EXERCISE GOAL
Reproduce the stretch of data from the line containing "Image resolution: width=1037, height=1252." through the line containing "Gemeinden (168, 434)", both included, with each coordinate in the answers offset by 85 and nothing else changed.

# Start of RECORDS PROVIDED

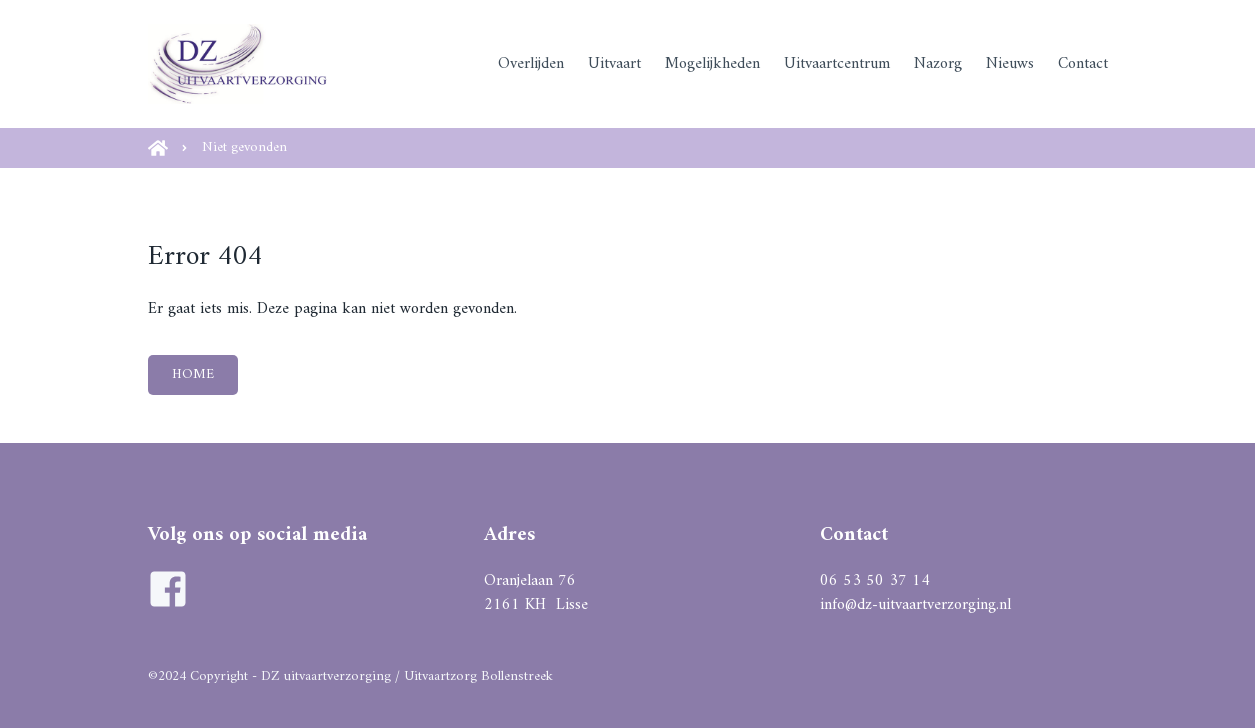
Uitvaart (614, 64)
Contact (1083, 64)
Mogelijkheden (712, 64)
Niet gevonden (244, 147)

# End of RECORDS PROVIDED
# Start of RECORDS PROVIDED

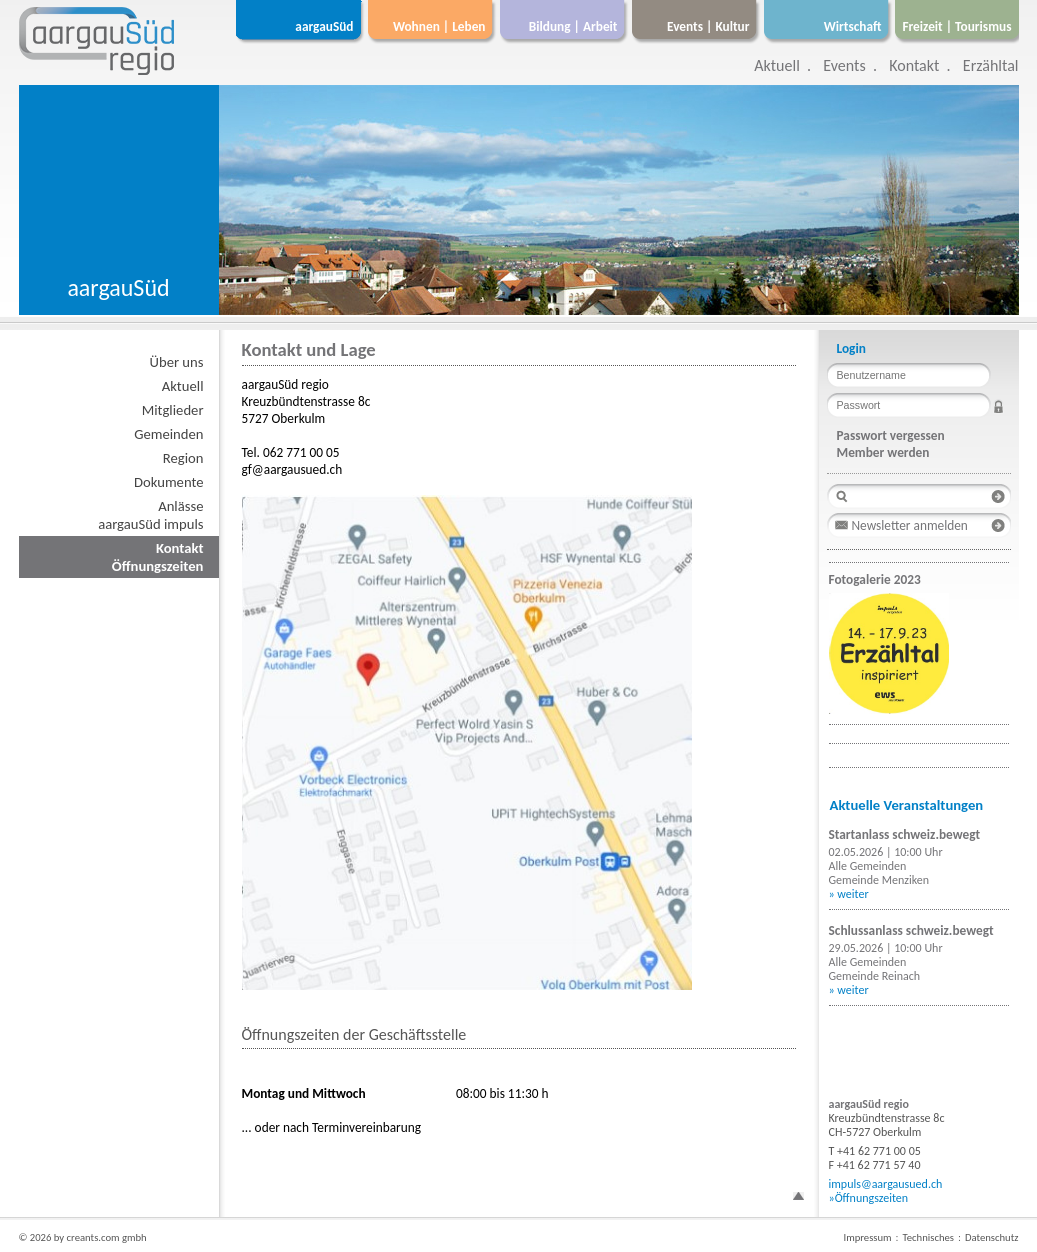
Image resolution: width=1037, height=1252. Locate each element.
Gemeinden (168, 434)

# End of RECORDS PROVIDED
# Start of RECORDS PROVIDED

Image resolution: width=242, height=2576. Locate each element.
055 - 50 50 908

# End of RECORDS PROVIDED

RESULT OF THE TASK
Image resolution: width=1037, height=1252. Locate each element.
Gemeinden (253, 519)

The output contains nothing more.